Ele se declarou corno, impotente e falsário
Para garantir um lugarzinho sob as luzes da ribalta, já houve quem se declarasse corno, impotente e falsário. Os psicólogos criminalistas também não desconhecem que aquilo que move os serial killers é o desejo de ser descoberto e ficar famoso. O Brasil praticamente não tem esse tipo de assassino, mas há uma gigantesca massa de profissionais liberais e funcionários públicos que estão dispostos a tudo.
Por que enlouquecem para aparecer na televisão?
Uma das hipóteses para elucidar essa loucura é a de que os homens não acreditam mais em Deus. Outrora, os homens estavam convencidos de que suas ações tinham pelo menos um espectador, que conhecia todos seus gestos (e pensamentos). Era capaz de compreendê-los e de condená-los.
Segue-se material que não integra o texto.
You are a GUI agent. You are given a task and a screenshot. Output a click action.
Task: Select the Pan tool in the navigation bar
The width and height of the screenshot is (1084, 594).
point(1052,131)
Mesmo sendo um marginal, um inútil, um infeliz ignorado até por seus semelhantes, alimentava-se a ilusão de que ao menos um soubesse tudo a nosso respeito.
"Só Deus sabe..."
"Deus sabe o que sofri", dizia a avó doente e abandonada pelos netos. "Deus sabe que sou inocente", consolava-se o injustamente condenado. "Deus sabe o quanto fiz por você", dizia a mãe ao filho ingrato. "Deus sabe como te amo", gritava o namorado abandonado. "Só Deus sabe tudo que passei", lamentava o desgraçado cujas desventuras não interessavam a ninguém.
Deus era sempre invocado como o olho ao qual nada escapava e cujo olhar dava sentido até à vida mais cinzenta e insensata.
O que nos resta?
O que nos resta depois de desaparecida, suprimida está a testemunha que tudo vê? O olho da sociedade, o olho dos outros. Esse é o novo olhar que buscam para não mergulhar no buraco negro do anonimato, no turbilhão do esquecimento, mesmo que o preço seja assumir o papel do bobo da corte, dançando de cueca em cima da mesa do bar. A aparição na telinha é o único substituto da transcendência. E, afinal de contas, pode ser um substituto até gratificante: podemos nos ver num além. Pensem nas vantagens de desfrutar de todos os benefícios da imortalidade e ter ao mesmo tempo a possibilidade de ser festejado em casa.
O duplo significado do reconhecimento.
O problema no caso de aparecer na telinha é que há um equívoco sobre o duplo significado do "reconhecimento". Todos almejamos ser "reconhecidos" por nossos méritos, por nossos sacrifícios ou qualquer outra bela qualidade. Mas quando depois de ter aparecido na TV , alguém o vê no bar e diz: "vi você ontem na TV", este alguém está simplesmente "reconhecendo você", ou melhor, a sua cara, e não seus méritos - o que é muito diferente.